__Selected text__
2. Decision making example - gradient boosting and a collection of interpretation metrics¶
In this example, we will train an Xgboost-model to a collection of financial figures from S&P1500 companies. Then, we will use a set of interpretation metrics to analyse our results.
Let’s start by loading our data. For that, we need the pandas library that has a convenient function to read csv-files.
import pandas as pd
index_col=0 defines the location of an index column. This csv-file is not available anywhere. If you want to repeat the analysis, create a csv-file that has companies as rows and different financial figures as columns.
master_df = pd.read_csv('FINAL_FIGURES_PANEL.csv',index_col=0)
Our example data is not the best one. It has many missing values and even some inf-values. To make further analysis easier, I set pandas to consider inf-values as nan-values.
pd.options.mode.use_inf_as_na = True
We build a model where we try to predict Tobin’s Q using other financial figures from companies. Therefore we should remove those instances that do not have a Tobin’s Q value. With loc we can locate instances, in this case, those instances that have a missing value (isna() tells that) in the Tobin’s Q variable. Because we removed some instances, the index is now all messed up. With reset_index() we can set it back to a sequential row of numbers.
master_df = master_df.loc[~master_df['TobinQ'].isna()]
master_df.reset_index(inplace=True,drop=True)

__Written task 1__
Answer these questions about the gradient boosting example:
(a) What does index_col=0 define?
(b) Which values is pandas set to treat as nan-values?
(c) Which variable does the model try to predict?
The text above and the entries that follow have no connection to each other.

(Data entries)
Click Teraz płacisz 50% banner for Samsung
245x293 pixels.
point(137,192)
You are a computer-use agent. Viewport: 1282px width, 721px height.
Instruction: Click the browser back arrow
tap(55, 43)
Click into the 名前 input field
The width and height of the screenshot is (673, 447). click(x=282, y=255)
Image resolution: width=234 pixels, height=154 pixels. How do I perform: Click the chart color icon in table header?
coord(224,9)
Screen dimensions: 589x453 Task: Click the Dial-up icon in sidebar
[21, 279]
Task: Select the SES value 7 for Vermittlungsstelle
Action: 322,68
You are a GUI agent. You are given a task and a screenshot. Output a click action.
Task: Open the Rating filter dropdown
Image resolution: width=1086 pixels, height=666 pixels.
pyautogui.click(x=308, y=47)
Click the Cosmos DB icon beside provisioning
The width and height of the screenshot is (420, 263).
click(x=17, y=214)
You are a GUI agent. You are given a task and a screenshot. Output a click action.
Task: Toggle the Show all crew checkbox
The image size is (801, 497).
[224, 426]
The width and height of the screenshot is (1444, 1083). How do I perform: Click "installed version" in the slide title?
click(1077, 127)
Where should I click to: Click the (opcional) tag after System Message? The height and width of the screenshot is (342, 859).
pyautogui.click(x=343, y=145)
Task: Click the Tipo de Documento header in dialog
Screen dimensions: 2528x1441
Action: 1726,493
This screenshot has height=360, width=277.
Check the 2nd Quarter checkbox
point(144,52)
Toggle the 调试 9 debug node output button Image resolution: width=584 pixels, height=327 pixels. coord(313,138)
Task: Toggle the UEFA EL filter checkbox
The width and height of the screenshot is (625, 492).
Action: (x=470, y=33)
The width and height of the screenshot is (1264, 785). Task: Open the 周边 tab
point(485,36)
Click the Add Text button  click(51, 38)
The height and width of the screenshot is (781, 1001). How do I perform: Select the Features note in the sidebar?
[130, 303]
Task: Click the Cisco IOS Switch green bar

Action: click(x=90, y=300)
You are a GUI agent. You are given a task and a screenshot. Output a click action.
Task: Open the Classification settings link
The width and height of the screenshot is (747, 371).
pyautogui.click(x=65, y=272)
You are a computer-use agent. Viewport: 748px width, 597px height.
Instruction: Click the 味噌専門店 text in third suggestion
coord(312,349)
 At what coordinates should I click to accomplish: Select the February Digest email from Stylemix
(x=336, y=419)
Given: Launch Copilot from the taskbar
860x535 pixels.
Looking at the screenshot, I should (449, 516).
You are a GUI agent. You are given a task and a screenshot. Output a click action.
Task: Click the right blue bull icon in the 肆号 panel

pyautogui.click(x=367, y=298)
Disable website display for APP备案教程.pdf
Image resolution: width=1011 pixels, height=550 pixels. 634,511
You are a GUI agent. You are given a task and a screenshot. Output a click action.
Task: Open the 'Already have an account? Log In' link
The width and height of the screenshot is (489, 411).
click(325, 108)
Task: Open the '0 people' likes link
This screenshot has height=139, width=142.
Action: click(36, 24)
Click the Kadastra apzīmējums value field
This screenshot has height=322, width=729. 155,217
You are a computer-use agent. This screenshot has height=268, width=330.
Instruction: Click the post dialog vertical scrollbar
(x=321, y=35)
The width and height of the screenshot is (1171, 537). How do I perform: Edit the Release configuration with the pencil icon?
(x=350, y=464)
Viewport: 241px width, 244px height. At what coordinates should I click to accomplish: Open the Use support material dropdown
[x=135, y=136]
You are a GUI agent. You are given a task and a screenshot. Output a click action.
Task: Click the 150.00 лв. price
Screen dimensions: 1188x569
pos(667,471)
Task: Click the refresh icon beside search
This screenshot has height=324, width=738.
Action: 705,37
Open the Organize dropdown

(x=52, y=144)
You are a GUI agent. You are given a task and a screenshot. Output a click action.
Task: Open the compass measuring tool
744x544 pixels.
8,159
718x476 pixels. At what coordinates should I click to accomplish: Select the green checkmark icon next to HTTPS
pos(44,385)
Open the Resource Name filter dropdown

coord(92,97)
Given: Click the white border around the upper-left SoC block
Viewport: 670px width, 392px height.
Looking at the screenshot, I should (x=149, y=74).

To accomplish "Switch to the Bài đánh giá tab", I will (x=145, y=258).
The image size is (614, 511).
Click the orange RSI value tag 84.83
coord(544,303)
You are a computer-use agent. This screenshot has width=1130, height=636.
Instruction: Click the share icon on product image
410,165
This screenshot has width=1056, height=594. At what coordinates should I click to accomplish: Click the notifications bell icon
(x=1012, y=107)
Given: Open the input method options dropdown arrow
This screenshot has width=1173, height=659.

__Written task 2__
Convert the entries from the line containing "Given: Click the" through the line containing "coord(544,303)" into a two-column CSV with the columns request and answer. Write one row per entry, put each field in quotes, and replace line breaks with spaces.

__Complete answer 1__
(a) The location of an index column.
(b) Inf-values.
(c) Tobin’s Q.

__Complete answer 2__
request,answer
"Given: Click the white border around the upper-left SoC block Viewport: 670px width, 392px height.","Looking at the screenshot, I should (x=149, y=74)."
"To accomplish ""Switch to the Bài đánh giá tab"",","I will (x=145, y=258)."
"The image size is (614, 511). Click the orange RSI value tag 84.83","coord(544,303)"